5 – New Earth Bandits (Fringe 2023) – Snafu

If you know my theatre preferences, (and truly, why would you know this?) site specific and found theatre venues tickle a part of my brain – I absolutely LOVE theatre out and about in atypical locations.

So while New Earth Bandits has a found theatre venue going for it, it truly was a spectacular theatre experience – and I do mean experience.

As you wander throughout Macaulay Point Park, you’ll find characters from 7023, and are encouraged to interact with them. Some joyful, some seemingly nefarious, some joyless - all part of the experience!

There was moments of beautiful togetherness as the audience created music together, as we were dazzled by a dance number that felt so precipitously close to the literal edge, we were collectively charmed by a little bit of a love story, and were stunned by incredible larger than life puppets that were beautifully revealed in the setting sunlight.

4 – Shoemaker’s Son – Theatre Inconnu, created and performed by Amira Abdel-Malek

This show was so incredibly good, especially considering it was the first time it was on its feet.

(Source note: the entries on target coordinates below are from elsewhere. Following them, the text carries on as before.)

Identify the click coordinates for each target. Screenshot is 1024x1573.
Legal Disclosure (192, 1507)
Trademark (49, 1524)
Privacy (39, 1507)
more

I adored the projection puppetry, but I especially loved the live mixing of soundscapes.

There was something so beautiful about the joyful telling of Amira’s father’s life – it was told with the heart of a poet. I’m delighted to see what this innovative performer comes up with next!

3 – Wonderheads Christmas Carol at the Belfry

Wonderheads has delivered some incredibly beautiful productions, and I’m eager to catch them whenever I can – but I will admit that I thought it would just be a regular run of the mill version of a Christmas Carol. I’ve seen it, you’ve seen it, we’ve all seen it.

Well, I was wrong.

Leave it to the Wonderheads to help me rediscover the joy of the story I’ve seen and heard before – pure joy, pure heart. The scoring by The Singer and the Songwriter was amazing, and I’m so glad to return to the soundtrack to rekindle the magic.

2 – Old Stock: A Refugee Love Story

A few years before covid, I had a chance to catch Old Stock. Something came up, and I didn’t get to it. When the reviews and snippits came out, I knew I messed up. So, when it came back to the Belfry this year, I knew I had to go.

And I was excited to catch it twice – in the front row both times!

Intense, hilarious, heartbreaking, while also full of heart, this story of playwright Hannah Moscovitch’s family story is full of heartbreak and grit – the true immigrant experience. While every member of the cast were spectacular, Ben Caplan’s performance was beyond words.

1 – Jeremy Dutcher

Dutcher is a Wolastoqiyik member of the Tobique First Nation in New Brunswick, Canada. He is a classically trained musician and tenor singer. You likely have heard Mehcinut as it had some radio play.

This year, I only caught a handful of live concerts, and despite that, seeing Jeremy Dutcher live was such a phenomenal experience that it could not be anything else but my number one spot.

He was utterly electric, at once so personal and up close, but a sound that filled the space so beautifully and completely, it was amazing. Through the wax cylinder recordings of his people, including the voices of his long-passed family members, Dutcher sings the most beautiful harmonies that moved me to tears.

Hearing him whisper the opening lines of Skicinuwihkuk, it felt like he was singing to a few friends around a campfire, but it swelled to an incredible song that utterly filled the concert hall.

The show had a fantastic special guest who was at once unexpected, and also a perfect fit – only to have Dutcher return wearing his spectacular cloak created by artist Caroline Monnet, it was a beautiful love letter to so many art forms all at once.

I was buzzing for days after seeing that show.


How fortunate am I to have spent a year doing things I loved with people who I adore – in all those 54 shows, I only saw one by myself!

As I said, my goals for next year is to diversify my art intake a bit more – let me know if you want to catch a show together!